Input for this task:

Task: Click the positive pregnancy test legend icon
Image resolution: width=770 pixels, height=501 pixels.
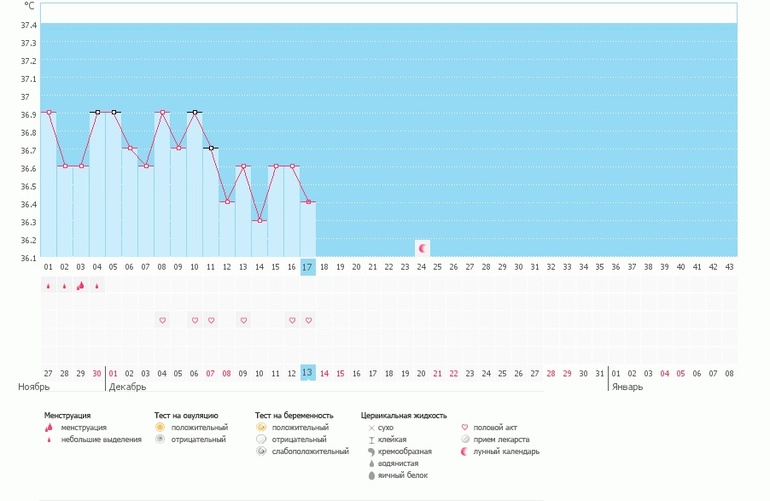Action: click(x=260, y=427)
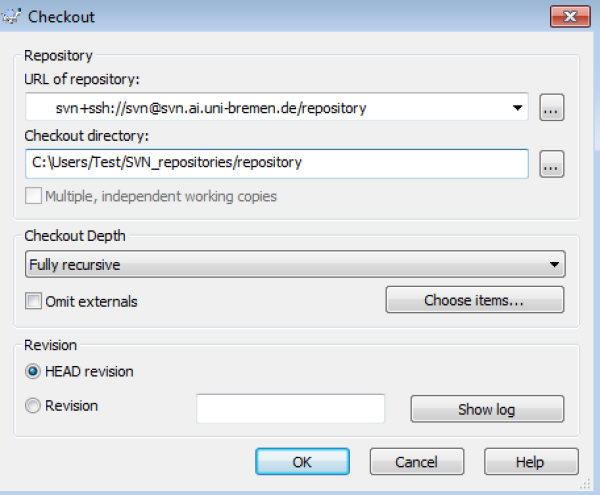Open Help for the Checkout dialog

coord(530,462)
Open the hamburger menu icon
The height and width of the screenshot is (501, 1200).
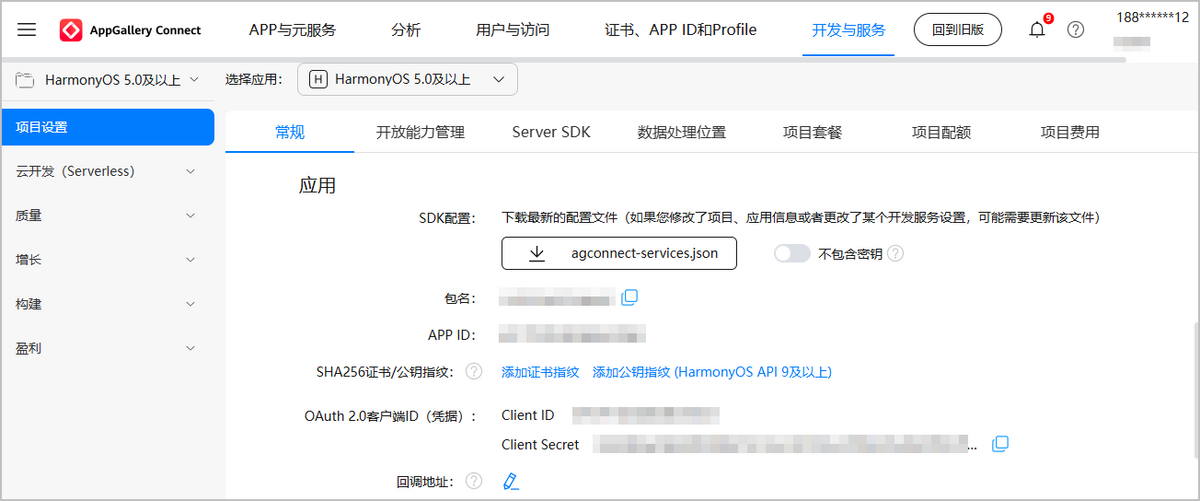(x=27, y=30)
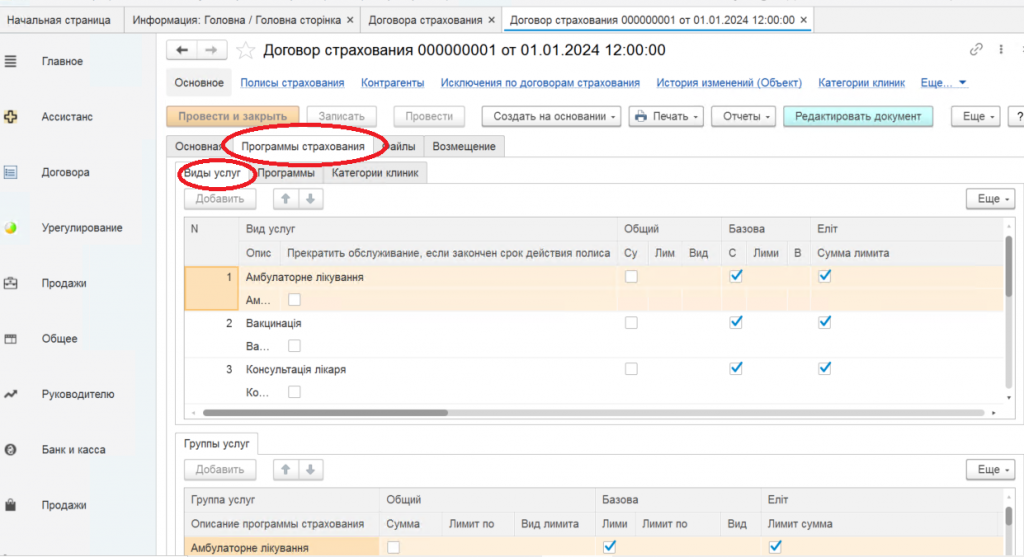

What this task involves:
Everything from the line containing "Image resolution: width=770" to the last line of the listing above is to be written out exactly, except the pictures, and nothing else.

Output below:
Image resolution: width=770 pixels, height=501 pixels.
Action: click(x=260, y=427)
Open Help for the Checkout dialog

coord(530,462)
Open the hamburger menu icon
The height and width of the screenshot is (501, 1200).
(x=27, y=30)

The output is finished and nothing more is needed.